§ **Exercise**: All lines from the one containing "Image resolution: width=1920, height=1876." down to the one containing "privacy policy (552, 1399)", both ends included, are to be given again exactly; omit the rest of the listing below.

§ **Records supplied**:
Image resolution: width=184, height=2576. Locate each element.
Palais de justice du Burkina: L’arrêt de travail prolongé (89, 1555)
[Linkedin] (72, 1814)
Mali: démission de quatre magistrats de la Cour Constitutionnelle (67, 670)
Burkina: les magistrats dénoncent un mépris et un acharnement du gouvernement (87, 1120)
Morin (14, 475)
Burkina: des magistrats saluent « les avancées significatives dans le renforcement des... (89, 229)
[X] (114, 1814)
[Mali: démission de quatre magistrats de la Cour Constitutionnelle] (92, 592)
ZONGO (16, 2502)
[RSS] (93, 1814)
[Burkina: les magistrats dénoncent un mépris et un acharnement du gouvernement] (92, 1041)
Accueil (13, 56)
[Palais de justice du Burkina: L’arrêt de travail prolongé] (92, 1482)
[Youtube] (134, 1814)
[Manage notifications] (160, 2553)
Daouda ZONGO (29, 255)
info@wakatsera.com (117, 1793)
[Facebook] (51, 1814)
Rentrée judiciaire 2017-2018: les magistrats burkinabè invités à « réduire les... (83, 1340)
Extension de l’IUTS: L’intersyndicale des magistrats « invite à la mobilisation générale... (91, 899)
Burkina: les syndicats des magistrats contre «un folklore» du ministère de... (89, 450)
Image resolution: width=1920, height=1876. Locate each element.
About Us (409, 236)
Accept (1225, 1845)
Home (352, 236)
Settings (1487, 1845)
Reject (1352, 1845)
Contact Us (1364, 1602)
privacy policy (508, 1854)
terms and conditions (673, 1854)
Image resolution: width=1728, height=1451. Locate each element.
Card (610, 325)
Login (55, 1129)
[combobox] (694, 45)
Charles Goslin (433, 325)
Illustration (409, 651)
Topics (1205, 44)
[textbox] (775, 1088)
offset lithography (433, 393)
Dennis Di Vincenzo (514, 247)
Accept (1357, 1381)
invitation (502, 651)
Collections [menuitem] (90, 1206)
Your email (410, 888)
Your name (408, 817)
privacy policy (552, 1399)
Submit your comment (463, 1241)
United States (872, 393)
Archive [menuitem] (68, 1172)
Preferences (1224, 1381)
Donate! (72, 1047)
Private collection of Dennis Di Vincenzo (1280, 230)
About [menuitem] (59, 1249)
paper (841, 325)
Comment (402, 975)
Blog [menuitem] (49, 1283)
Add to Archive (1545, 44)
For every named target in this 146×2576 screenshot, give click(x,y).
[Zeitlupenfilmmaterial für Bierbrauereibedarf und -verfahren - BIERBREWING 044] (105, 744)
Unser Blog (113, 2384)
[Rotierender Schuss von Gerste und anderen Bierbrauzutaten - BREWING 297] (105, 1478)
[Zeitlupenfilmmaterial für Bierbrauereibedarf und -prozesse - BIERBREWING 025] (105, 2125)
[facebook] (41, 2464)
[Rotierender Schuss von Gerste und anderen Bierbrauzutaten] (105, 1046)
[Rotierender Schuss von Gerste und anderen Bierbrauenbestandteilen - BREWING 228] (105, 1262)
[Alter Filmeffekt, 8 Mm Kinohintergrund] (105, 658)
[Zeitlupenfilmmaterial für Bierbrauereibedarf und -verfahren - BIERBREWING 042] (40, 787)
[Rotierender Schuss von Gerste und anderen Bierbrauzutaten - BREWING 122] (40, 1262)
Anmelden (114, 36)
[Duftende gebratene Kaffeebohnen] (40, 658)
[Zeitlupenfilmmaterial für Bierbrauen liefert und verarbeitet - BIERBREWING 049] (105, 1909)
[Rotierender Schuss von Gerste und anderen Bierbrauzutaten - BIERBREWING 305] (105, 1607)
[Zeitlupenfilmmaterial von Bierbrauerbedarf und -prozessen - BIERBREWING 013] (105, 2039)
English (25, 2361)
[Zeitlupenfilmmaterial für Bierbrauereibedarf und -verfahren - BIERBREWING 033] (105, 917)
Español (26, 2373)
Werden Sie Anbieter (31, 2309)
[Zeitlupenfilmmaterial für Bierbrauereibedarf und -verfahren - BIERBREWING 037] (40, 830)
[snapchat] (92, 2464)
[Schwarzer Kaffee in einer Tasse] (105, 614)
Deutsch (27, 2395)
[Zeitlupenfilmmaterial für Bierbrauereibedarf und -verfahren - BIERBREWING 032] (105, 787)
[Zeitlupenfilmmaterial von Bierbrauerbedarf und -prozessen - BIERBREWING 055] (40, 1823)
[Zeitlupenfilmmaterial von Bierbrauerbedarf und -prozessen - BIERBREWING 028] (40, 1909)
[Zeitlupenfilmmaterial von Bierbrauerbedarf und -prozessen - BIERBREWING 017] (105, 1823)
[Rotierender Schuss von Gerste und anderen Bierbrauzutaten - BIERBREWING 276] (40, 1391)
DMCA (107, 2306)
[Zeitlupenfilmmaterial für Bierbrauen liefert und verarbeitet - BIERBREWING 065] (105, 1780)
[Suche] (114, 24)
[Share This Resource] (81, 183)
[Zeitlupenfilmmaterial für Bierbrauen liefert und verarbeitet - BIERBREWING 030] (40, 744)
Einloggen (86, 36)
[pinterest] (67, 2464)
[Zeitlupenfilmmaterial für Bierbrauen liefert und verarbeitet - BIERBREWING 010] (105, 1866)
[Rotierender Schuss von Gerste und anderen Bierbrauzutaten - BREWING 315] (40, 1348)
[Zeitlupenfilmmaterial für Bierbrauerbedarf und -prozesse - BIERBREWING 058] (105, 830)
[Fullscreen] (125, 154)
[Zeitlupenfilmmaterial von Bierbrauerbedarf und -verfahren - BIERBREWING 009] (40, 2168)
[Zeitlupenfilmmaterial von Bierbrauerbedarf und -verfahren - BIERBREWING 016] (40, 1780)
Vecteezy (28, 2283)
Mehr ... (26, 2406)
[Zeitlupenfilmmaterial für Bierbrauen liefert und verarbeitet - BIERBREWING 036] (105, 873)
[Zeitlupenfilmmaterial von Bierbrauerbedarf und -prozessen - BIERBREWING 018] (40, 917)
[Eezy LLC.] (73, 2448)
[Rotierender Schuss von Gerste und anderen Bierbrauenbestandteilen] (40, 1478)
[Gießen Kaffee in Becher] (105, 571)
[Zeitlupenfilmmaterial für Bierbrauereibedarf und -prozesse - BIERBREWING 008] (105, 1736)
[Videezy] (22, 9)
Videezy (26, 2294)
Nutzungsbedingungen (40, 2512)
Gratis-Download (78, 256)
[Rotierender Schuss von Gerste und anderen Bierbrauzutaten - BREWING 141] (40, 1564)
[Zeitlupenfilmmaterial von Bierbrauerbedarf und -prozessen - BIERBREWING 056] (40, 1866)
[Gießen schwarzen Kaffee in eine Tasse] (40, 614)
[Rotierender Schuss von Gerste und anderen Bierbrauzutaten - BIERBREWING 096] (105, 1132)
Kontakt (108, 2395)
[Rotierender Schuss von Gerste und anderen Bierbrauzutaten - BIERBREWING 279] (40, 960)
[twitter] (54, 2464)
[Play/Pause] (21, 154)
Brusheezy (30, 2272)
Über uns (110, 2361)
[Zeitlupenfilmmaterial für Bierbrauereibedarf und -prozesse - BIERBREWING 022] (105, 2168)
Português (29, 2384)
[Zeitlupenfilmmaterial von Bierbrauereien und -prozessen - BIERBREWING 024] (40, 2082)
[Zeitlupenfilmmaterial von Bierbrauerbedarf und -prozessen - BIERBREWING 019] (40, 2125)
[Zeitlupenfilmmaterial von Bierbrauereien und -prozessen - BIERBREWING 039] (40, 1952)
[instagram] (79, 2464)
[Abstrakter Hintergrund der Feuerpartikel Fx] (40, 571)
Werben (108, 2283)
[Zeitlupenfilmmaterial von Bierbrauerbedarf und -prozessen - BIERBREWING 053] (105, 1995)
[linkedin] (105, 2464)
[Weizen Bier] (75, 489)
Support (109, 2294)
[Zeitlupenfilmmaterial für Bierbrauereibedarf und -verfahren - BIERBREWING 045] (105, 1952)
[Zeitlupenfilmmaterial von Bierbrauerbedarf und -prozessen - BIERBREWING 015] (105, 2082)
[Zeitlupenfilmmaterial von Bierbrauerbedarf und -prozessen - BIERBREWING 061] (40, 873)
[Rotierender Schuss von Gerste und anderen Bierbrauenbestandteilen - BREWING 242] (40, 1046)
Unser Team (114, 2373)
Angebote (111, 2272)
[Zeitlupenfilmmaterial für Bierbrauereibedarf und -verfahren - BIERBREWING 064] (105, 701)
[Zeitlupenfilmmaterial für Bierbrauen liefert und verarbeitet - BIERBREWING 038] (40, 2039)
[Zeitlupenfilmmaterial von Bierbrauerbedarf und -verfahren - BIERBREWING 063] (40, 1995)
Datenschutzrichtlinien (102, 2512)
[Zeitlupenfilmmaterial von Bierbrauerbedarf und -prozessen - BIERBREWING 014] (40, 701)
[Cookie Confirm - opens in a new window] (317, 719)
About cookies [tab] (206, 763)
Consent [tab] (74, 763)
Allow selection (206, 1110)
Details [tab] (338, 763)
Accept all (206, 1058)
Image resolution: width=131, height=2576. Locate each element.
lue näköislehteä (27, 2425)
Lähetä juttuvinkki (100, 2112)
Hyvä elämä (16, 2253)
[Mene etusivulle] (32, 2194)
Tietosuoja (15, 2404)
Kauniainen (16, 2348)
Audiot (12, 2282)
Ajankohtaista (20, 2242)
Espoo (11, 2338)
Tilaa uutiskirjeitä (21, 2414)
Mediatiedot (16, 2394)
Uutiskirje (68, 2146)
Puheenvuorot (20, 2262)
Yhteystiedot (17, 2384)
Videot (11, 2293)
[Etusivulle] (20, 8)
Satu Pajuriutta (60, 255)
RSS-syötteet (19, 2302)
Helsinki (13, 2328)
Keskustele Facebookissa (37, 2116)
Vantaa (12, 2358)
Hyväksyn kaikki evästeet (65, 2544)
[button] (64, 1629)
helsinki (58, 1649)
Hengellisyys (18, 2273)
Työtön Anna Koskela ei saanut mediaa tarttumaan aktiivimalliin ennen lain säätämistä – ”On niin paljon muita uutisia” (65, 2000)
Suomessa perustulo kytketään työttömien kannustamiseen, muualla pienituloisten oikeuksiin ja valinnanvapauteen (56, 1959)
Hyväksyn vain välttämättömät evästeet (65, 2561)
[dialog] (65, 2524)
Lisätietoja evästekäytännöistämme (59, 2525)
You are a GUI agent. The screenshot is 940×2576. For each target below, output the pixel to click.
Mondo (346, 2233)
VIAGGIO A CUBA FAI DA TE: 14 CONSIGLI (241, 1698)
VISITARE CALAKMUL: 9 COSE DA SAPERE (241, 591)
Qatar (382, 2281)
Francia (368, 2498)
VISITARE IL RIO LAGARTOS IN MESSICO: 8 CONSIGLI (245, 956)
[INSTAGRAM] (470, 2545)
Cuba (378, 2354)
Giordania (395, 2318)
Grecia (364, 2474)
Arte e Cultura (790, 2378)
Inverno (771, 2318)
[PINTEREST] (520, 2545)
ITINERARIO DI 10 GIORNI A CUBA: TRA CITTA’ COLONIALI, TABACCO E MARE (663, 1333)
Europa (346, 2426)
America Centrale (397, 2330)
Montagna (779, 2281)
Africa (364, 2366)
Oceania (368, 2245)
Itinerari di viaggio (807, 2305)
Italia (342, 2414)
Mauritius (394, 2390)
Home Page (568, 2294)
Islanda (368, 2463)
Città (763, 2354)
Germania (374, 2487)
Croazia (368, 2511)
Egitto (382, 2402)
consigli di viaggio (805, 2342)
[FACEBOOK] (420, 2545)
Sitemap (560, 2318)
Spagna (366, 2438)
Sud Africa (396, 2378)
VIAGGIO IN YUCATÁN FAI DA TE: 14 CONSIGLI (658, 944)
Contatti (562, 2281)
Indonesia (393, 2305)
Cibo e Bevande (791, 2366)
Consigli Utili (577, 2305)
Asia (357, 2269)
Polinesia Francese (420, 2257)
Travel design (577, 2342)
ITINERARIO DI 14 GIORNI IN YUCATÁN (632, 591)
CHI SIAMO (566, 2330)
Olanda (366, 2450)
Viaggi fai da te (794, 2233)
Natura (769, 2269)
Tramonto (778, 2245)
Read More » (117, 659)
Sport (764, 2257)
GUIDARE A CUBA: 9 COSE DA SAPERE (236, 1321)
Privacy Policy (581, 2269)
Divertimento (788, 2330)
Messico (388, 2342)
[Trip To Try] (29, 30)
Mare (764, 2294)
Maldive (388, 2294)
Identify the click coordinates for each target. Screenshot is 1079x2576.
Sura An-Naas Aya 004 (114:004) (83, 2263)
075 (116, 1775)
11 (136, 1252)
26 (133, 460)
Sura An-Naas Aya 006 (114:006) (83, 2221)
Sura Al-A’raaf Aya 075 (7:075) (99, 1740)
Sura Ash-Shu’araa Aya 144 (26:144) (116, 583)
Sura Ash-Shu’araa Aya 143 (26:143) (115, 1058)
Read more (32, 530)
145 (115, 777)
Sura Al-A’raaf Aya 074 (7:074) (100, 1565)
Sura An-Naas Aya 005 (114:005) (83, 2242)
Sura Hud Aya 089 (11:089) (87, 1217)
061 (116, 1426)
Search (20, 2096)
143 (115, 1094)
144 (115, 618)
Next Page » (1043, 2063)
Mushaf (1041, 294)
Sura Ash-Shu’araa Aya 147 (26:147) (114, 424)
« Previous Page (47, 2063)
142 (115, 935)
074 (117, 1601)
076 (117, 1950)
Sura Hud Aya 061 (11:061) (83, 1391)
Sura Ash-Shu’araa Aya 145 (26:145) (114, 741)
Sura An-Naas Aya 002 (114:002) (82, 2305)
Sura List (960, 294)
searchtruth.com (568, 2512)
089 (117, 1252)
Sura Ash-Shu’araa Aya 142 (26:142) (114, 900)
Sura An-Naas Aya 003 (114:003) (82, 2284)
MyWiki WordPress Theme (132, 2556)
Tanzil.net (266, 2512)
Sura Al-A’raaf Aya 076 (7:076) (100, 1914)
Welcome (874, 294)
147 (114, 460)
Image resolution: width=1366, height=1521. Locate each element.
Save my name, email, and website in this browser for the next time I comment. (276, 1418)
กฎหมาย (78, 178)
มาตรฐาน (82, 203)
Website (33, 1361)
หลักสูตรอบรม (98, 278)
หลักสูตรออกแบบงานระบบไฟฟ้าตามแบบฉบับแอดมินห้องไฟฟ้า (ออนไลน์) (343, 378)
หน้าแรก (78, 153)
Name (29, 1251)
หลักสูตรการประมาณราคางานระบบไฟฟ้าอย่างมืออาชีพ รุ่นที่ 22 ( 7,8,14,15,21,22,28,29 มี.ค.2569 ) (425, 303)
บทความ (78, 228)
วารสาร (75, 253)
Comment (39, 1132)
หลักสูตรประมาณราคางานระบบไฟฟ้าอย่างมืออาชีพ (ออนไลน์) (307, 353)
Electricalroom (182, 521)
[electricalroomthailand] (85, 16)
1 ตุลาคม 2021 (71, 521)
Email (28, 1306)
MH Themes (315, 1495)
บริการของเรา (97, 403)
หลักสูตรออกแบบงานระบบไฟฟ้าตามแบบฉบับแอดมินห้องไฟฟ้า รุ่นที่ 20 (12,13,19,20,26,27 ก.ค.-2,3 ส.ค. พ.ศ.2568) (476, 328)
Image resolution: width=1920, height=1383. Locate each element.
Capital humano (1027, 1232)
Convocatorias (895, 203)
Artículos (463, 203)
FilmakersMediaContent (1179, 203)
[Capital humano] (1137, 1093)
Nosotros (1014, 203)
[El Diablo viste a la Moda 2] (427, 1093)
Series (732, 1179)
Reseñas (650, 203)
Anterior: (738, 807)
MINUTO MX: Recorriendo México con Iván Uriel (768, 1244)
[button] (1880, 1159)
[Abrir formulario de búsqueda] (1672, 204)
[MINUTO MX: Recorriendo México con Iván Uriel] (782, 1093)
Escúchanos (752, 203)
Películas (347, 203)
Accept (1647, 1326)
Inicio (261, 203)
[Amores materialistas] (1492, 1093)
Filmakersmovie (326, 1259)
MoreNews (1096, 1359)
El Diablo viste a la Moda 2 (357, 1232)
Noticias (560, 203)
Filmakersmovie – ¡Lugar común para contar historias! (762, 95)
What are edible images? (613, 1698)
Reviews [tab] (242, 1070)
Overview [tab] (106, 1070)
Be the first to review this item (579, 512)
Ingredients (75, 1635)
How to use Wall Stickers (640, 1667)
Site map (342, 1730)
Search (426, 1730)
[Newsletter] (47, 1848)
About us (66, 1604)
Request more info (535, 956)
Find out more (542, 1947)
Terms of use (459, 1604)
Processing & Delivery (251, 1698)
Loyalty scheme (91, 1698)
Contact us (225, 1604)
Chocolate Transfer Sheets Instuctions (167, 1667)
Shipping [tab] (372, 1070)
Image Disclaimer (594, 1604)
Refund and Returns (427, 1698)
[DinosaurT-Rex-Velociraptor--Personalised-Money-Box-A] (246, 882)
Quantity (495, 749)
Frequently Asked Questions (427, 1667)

§ **Response to the exercise**:
Image resolution: width=1920, height=1876. Locate each element.
About Us (409, 236)
Accept (1225, 1845)
Home (352, 236)
Settings (1487, 1845)
Reject (1352, 1845)
Contact Us (1364, 1602)
privacy policy (508, 1854)
terms and conditions (673, 1854)
Image resolution: width=1728, height=1451. Locate each element.
Card (610, 325)
Login (55, 1129)
[combobox] (694, 45)
Charles Goslin (433, 325)
Illustration (409, 651)
Topics (1205, 44)
[textbox] (775, 1088)
offset lithography (433, 393)
Dennis Di Vincenzo (514, 247)
Accept (1357, 1381)
invitation (502, 651)
Collections [menuitem] (90, 1206)
Your email (410, 888)
Your name (408, 817)
privacy policy (552, 1399)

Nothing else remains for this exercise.